» **What is expected**:
Every line below should be repeated exactly as written.

» **Supplied material**:
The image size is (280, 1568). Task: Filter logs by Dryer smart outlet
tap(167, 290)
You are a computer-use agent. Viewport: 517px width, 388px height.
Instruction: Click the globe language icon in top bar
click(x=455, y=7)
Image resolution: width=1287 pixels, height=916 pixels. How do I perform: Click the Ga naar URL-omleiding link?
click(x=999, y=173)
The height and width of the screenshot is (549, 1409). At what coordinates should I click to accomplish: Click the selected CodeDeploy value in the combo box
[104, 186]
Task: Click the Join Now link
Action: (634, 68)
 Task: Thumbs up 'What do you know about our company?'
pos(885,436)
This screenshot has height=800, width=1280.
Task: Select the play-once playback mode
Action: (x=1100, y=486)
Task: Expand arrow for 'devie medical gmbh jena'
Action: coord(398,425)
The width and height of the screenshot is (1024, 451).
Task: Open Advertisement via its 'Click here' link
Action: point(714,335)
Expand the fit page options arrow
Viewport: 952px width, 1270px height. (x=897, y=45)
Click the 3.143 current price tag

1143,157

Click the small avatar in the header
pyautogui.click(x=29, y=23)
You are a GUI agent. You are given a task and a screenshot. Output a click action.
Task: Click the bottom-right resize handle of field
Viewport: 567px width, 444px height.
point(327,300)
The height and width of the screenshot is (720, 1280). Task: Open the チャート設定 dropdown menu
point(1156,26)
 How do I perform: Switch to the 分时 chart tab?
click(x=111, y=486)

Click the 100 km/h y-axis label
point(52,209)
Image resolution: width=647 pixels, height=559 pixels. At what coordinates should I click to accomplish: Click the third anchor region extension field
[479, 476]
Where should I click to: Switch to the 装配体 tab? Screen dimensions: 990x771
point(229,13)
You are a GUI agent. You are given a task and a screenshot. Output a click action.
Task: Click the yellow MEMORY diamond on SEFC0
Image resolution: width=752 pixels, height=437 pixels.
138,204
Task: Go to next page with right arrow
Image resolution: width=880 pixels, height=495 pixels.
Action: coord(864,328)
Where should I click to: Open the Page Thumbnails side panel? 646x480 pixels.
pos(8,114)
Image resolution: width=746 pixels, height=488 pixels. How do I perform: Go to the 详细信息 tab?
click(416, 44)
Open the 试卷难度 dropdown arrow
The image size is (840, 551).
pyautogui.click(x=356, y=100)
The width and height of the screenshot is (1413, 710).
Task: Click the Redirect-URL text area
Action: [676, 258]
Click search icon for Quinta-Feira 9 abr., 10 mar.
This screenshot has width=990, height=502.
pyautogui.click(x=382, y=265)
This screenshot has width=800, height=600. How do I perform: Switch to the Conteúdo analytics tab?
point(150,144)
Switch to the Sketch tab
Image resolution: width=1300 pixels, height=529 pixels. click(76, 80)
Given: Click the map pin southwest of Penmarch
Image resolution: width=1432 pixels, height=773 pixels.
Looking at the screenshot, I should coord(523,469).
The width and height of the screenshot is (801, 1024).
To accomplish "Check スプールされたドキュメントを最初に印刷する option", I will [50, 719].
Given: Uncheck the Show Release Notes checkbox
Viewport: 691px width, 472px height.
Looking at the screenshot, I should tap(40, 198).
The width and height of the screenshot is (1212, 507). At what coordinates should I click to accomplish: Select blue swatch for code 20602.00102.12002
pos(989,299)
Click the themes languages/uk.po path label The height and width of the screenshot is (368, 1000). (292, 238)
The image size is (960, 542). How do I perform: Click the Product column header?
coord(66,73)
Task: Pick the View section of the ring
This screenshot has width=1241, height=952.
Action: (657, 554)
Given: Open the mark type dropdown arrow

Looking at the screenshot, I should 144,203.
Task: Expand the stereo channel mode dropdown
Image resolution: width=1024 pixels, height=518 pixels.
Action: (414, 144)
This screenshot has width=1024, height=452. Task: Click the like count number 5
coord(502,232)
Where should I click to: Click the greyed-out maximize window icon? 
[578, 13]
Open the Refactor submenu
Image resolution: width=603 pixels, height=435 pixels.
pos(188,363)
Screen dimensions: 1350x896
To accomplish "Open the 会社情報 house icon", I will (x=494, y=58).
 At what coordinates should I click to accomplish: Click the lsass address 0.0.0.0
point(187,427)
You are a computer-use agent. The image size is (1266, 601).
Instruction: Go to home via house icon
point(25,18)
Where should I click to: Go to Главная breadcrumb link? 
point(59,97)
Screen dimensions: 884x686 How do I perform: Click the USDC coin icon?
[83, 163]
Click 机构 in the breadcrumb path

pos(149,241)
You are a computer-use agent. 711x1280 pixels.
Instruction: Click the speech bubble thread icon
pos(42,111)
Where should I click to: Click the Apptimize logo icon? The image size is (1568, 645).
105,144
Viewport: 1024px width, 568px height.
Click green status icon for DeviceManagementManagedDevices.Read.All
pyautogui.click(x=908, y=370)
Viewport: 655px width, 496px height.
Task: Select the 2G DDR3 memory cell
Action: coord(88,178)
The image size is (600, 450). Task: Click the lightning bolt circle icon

» **The completed task**:
The image size is (280, 1568). Task: Filter logs by Dryer smart outlet
tap(167, 290)
You are a computer-use agent. Viewport: 517px width, 388px height.
Instruction: Click the globe language icon in top bar
click(x=455, y=7)
Image resolution: width=1287 pixels, height=916 pixels. How do I perform: Click the Ga naar URL-omleiding link?
click(x=999, y=173)
The height and width of the screenshot is (549, 1409). At what coordinates should I click to accomplish: Click the selected CodeDeploy value in the combo box
[104, 186]
Task: Click the Join Now link
Action: (634, 68)
 Task: Thumbs up 'What do you know about our company?'
pos(885,436)
This screenshot has height=800, width=1280.
Task: Select the play-once playback mode
Action: (x=1100, y=486)
Task: Expand arrow for 'devie medical gmbh jena'
Action: coord(398,425)
The width and height of the screenshot is (1024, 451).
Task: Open Advertisement via its 'Click here' link
Action: point(714,335)
Expand the fit page options arrow
Viewport: 952px width, 1270px height. (x=897, y=45)
Click the 3.143 current price tag

1143,157

Click the small avatar in the header
pyautogui.click(x=29, y=23)
You are a GUI agent. You are given a task and a screenshot. Output a click action.
Task: Click the bottom-right resize handle of field
Viewport: 567px width, 444px height.
point(327,300)
The height and width of the screenshot is (720, 1280). Task: Open the チャート設定 dropdown menu
point(1156,26)
 How do I perform: Switch to the 分时 chart tab?
click(x=111, y=486)

Click the 100 km/h y-axis label
point(52,209)
Image resolution: width=647 pixels, height=559 pixels. At what coordinates should I click to accomplish: Click the third anchor region extension field
[479, 476]
Where should I click to: Switch to the 装配体 tab? Screen dimensions: 990x771
point(229,13)
You are a GUI agent. You are given a task and a screenshot. Output a click action.
Task: Click the yellow MEMORY diamond on SEFC0
Image resolution: width=752 pixels, height=437 pixels.
138,204
Task: Go to next page with right arrow
Image resolution: width=880 pixels, height=495 pixels.
Action: coord(864,328)
Where should I click to: Open the Page Thumbnails side panel? 646x480 pixels.
pos(8,114)
Image resolution: width=746 pixels, height=488 pixels. How do I perform: Go to the 详细信息 tab?
click(416, 44)
Open the 试卷难度 dropdown arrow
The image size is (840, 551).
pyautogui.click(x=356, y=100)
The width and height of the screenshot is (1413, 710).
Task: Click the Redirect-URL text area
Action: [676, 258]
Click search icon for Quinta-Feira 9 abr., 10 mar.
This screenshot has width=990, height=502.
pyautogui.click(x=382, y=265)
This screenshot has width=800, height=600. How do I perform: Switch to the Conteúdo analytics tab?
point(150,144)
Switch to the Sketch tab
Image resolution: width=1300 pixels, height=529 pixels. click(76, 80)
Given: Click the map pin southwest of Penmarch
Image resolution: width=1432 pixels, height=773 pixels.
Looking at the screenshot, I should coord(523,469).
The width and height of the screenshot is (801, 1024).
To accomplish "Check スプールされたドキュメントを最初に印刷する option", I will [50, 719].
Given: Uncheck the Show Release Notes checkbox
Viewport: 691px width, 472px height.
Looking at the screenshot, I should tap(40, 198).
The width and height of the screenshot is (1212, 507). At what coordinates should I click to accomplish: Select blue swatch for code 20602.00102.12002
pos(989,299)
Click the themes languages/uk.po path label The height and width of the screenshot is (368, 1000). (292, 238)
The image size is (960, 542). How do I perform: Click the Product column header?
coord(66,73)
Task: Pick the View section of the ring
This screenshot has width=1241, height=952.
Action: (657, 554)
Given: Open the mark type dropdown arrow

Looking at the screenshot, I should 144,203.
Task: Expand the stereo channel mode dropdown
Image resolution: width=1024 pixels, height=518 pixels.
Action: (414, 144)
This screenshot has width=1024, height=452. Task: Click the like count number 5
coord(502,232)
Where should I click to: Click the greyed-out maximize window icon? 
[578, 13]
Open the Refactor submenu
Image resolution: width=603 pixels, height=435 pixels.
pos(188,363)
Screen dimensions: 1350x896
To accomplish "Open the 会社情報 house icon", I will (x=494, y=58).
 At what coordinates should I click to accomplish: Click the lsass address 0.0.0.0
point(187,427)
You are a computer-use agent. The image size is (1266, 601).
Instruction: Go to home via house icon
point(25,18)
Where should I click to: Go to Главная breadcrumb link? 
point(59,97)
Screen dimensions: 884x686 How do I perform: Click the USDC coin icon?
[83, 163]
Click 机构 in the breadcrumb path

pos(149,241)
You are a computer-use agent. 711x1280 pixels.
Instruction: Click the speech bubble thread icon
pos(42,111)
Where should I click to: Click the Apptimize logo icon? The image size is (1568, 645).
105,144
Viewport: 1024px width, 568px height.
Click green status icon for DeviceManagementManagedDevices.Read.All
pyautogui.click(x=908, y=370)
Viewport: 655px width, 496px height.
Task: Select the 2G DDR3 memory cell
Action: coord(88,178)
The image size is (600, 450). Task: Click the lightning bolt circle icon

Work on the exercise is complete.